> _RECORDS SUPPLIED_
──────────

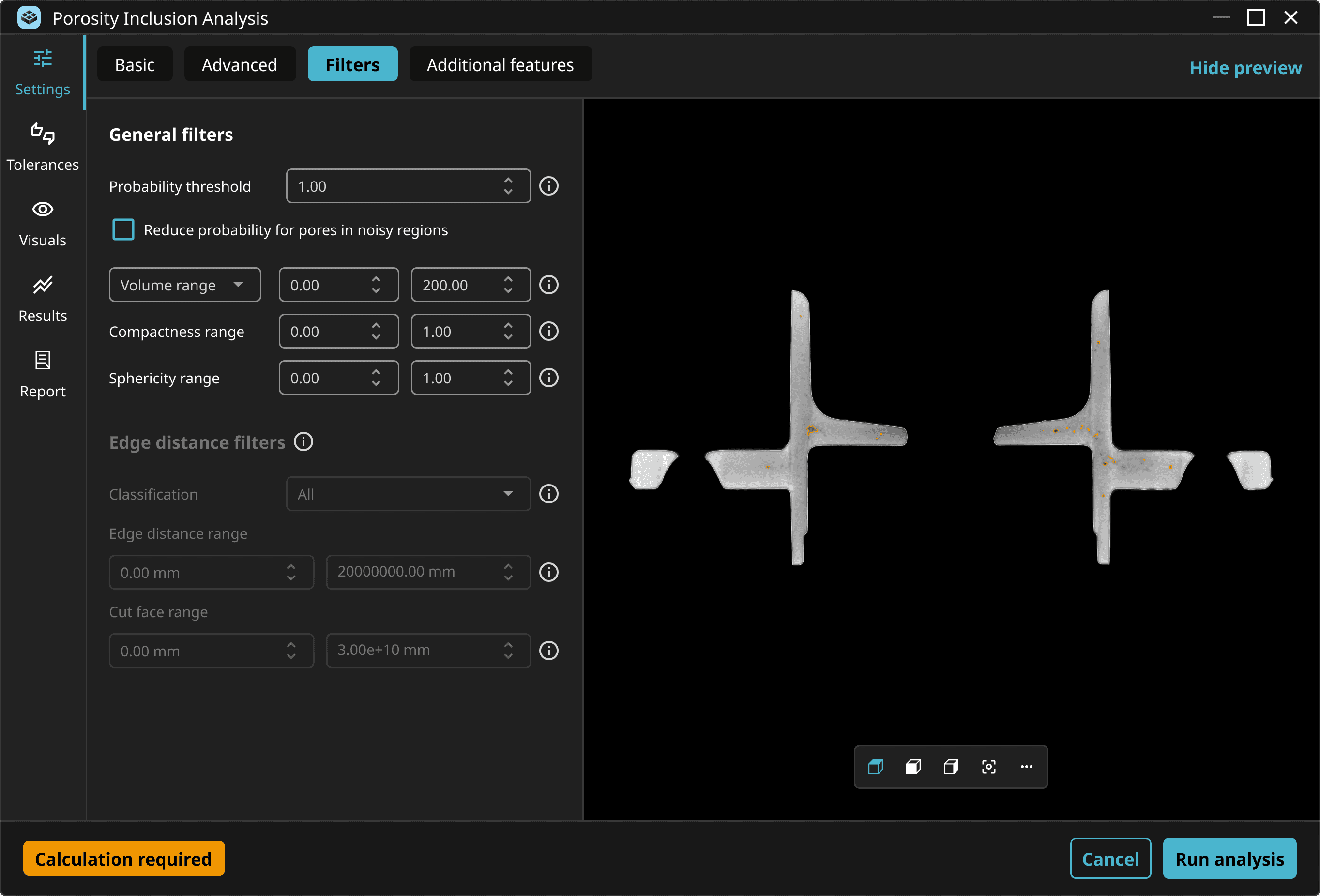Show info for Edge distance filters heading
The width and height of the screenshot is (1320, 896).
click(303, 441)
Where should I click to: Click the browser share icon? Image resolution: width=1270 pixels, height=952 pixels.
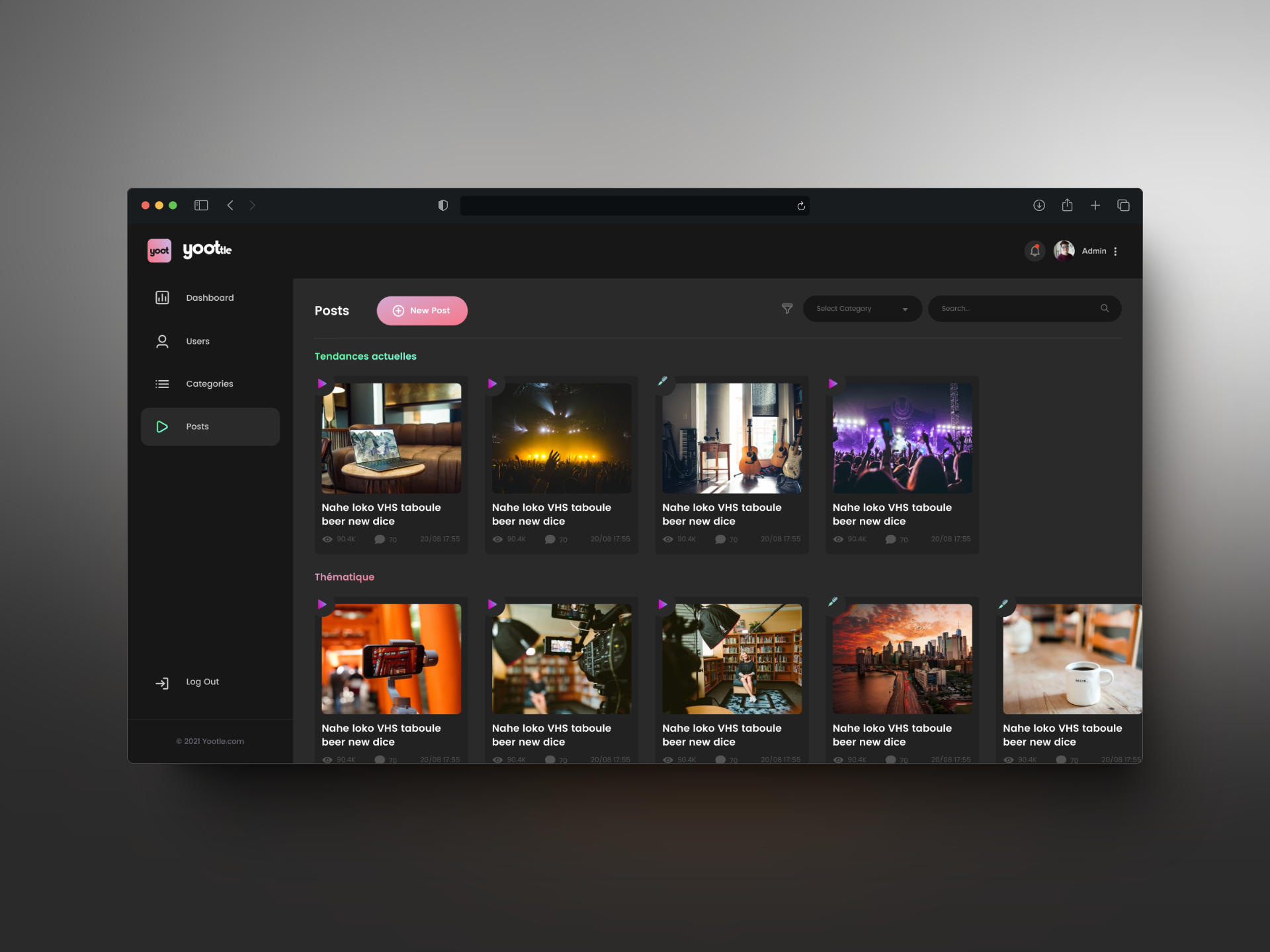pos(1067,206)
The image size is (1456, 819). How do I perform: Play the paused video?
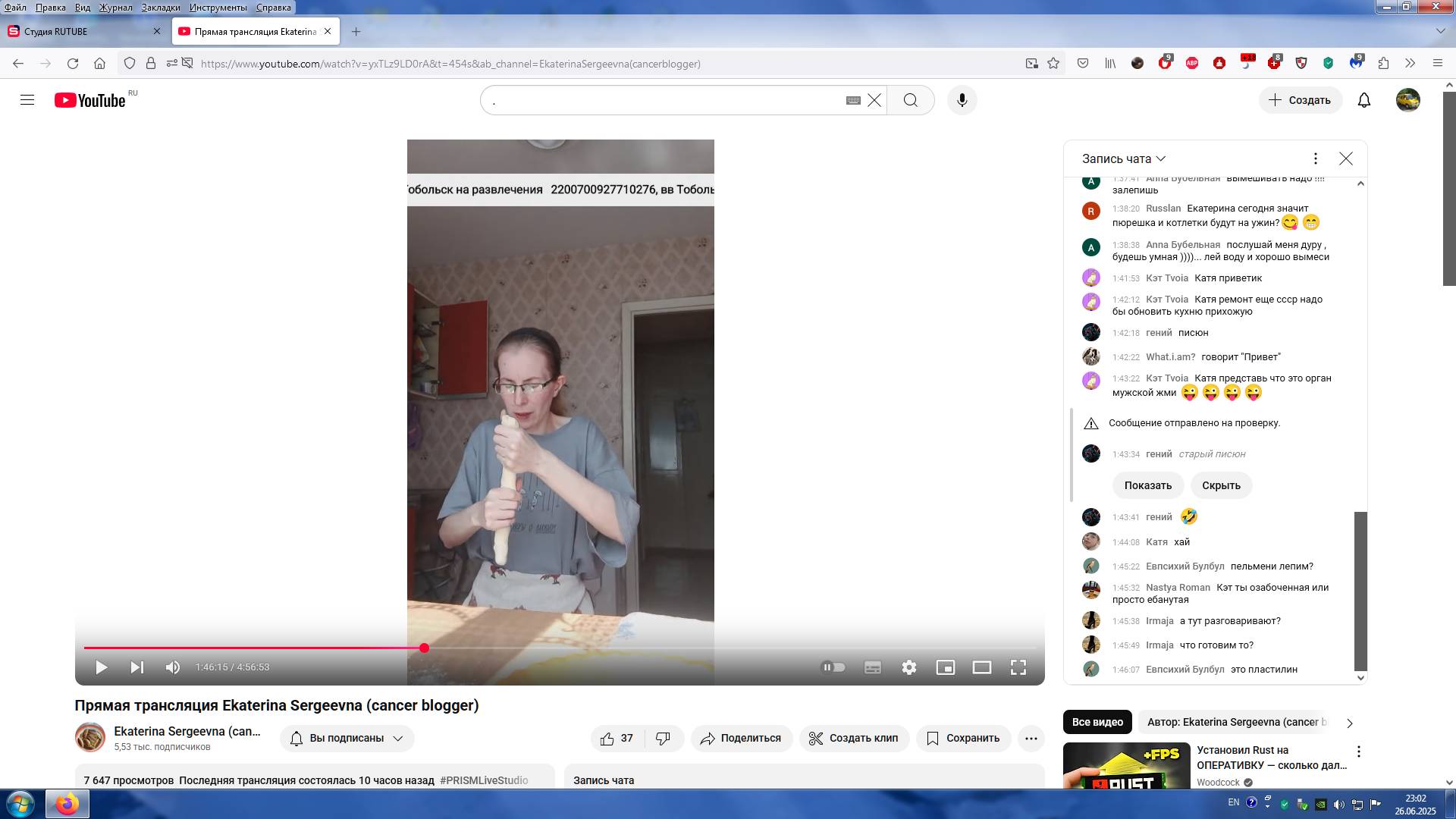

──────────

> _PROBLEM_
Nothing but the lines from the one containing "Where should I" to the last line of the records should be returned, exactly as they appear and without pictures.

> _ANSWER TO THE EXERCISE_
Where should I click to: Click the browser share icon? Image resolution: width=1270 pixels, height=952 pixels.
pos(1067,206)
The image size is (1456, 819). How do I perform: Play the paused video?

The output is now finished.